PURUK CAHU, LenteraKalimantan.net– Musim kemarau panjang yang disertai meningkatnya konsentrasi debu dan paparan kabut asap mulai mengancam keselamatan warga Kabupaten Murung Raya, Kalimantan Tengah. Menanggapi situasi sensitif ini, Dewan Perwakilan Rakyat Daerah (DPRD) Murung Raya mendesak pemerintah daerah untuk segera merombak total penanganan kesehatan dari pola reaktif menuju langkah preventif secara masif.

Anggota Komisi I DPRD Murung Raya bidang Pendidikan dan Kesehatan, Imanudin, S.Pd.I., menegaskan pentingnya intervensi cepat dari negara untuk mencegah munculnya lonjakan kasus penyakit sebelum kondisi masyarakat memburuk.

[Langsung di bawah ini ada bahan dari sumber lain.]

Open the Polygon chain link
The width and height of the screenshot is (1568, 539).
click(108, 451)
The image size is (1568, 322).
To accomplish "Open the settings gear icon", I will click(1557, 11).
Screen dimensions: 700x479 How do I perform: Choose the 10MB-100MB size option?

Menurutnya, pemerintah daerah tidak boleh pasif dan sekadar menunggu penumpukan pasien di fasilitas kesehatan.

“Jika kita menunggu warga mengantre di Puskesmas, maka kita sudah kalah satu langkah dalam pencegahan,” kata Imanudin saat memberikan pernyataan resmi terkait ancaman kesehatan musim kemarau di Puruk Cahu, Sabtu (15/8)

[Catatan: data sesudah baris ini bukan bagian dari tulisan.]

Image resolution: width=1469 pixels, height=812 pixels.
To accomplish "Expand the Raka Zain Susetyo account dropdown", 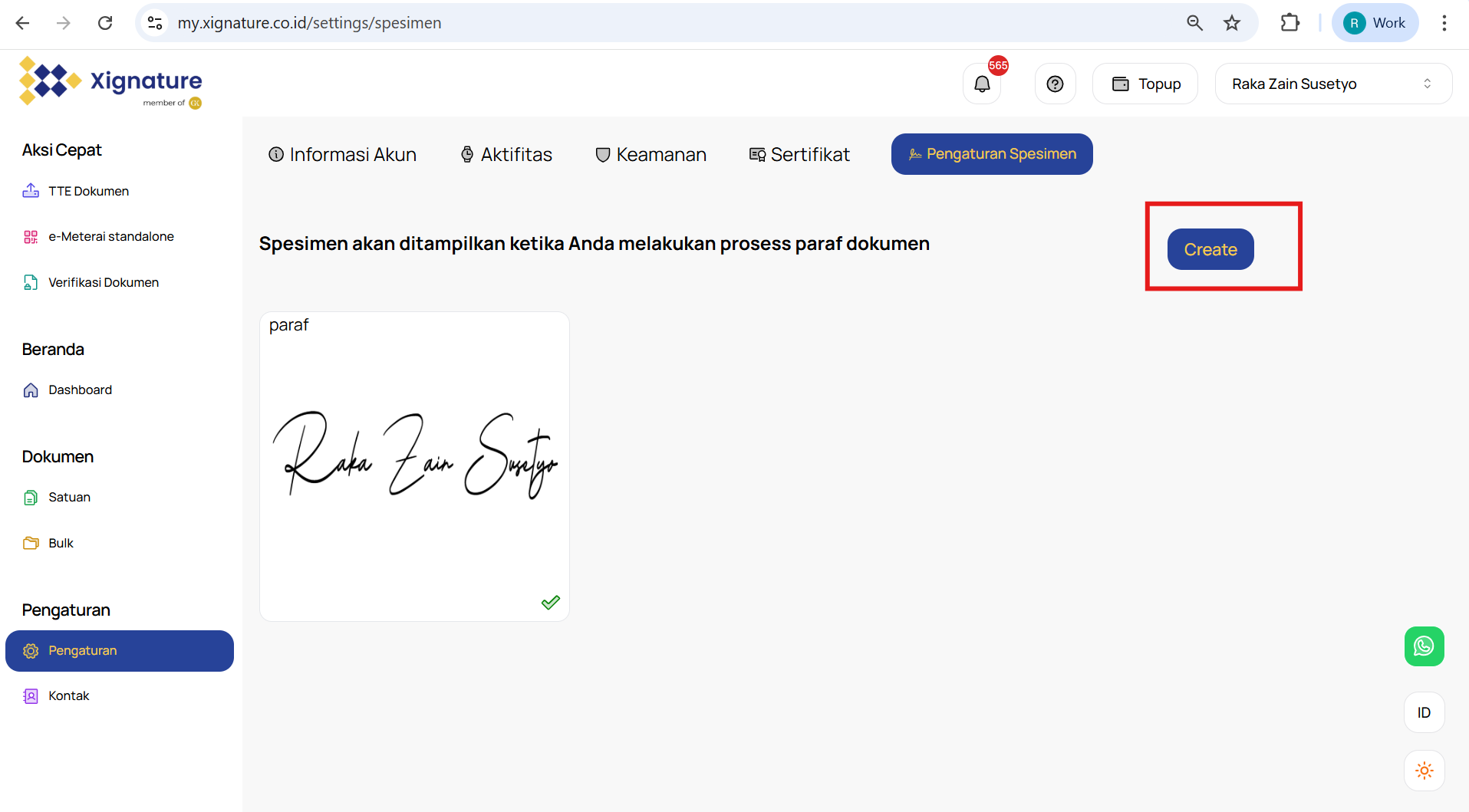I will [x=1332, y=84].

Imanudin memaparkan bahwa fenomena kemarau panjang tahun ini membawa tiga gelombang persoalan kesehatan utama yang bergerak senyap namun berdampak fatal jika diabaikan:

  1. Gangguan Pernapasan dan ISPA: Terjadi akibat paparan intensif partikel kabut asap dan debu beterbangan yang memperburuk kualitas udara.

  2. Infeksi Kulit dan Diare: Dipicu oleh krisis ketersediaan air bersih serta penurunan kualitas sanitasi lingkungan masyarakat.

  3. Dehidrasi hingga Heatstroke: Mengancam kelompok rentan seperti anak-anak, lanjut usia (lansia), dan para pekerja lapangan yang terpapar suhu ekstrem.

Ia menggarisbawahi bahwa efisiensi anggaran dan ketahanan daerah sangat bergantung pada pencegahan dini.

“Biaya untuk pencegahan akan selalu lebih rendah dibanding biaya menangani dampak wabah,” tegas Imanudin.

Guna memutus rantai penularan dan paparan penyakit, Komisi I DPRD Murung Raya mendorong Dinas Pendidikan dan Dinas Kesehatan untuk mengambil tindakan protektif tanpa menunda waktu.

Pada sektor pendidikan, sekolah diminta menjadi garis pertahanan pertama melalui tindakan konkrit:

  • Menyediakan pasokan air minum yang aman di seluruh satuan pendidikan.

  • Membatasi dan mengurangi aktivitas siswa di luar ruang saat kualitas udara memburuk.

  • Mengintensifkan edukasi Perilaku Hidup Bersih dan Sehat (PHBS), termasuk kewajiban mencuci tangan, penggunaan masker, dan pemenuhan cairan tubuh siswa.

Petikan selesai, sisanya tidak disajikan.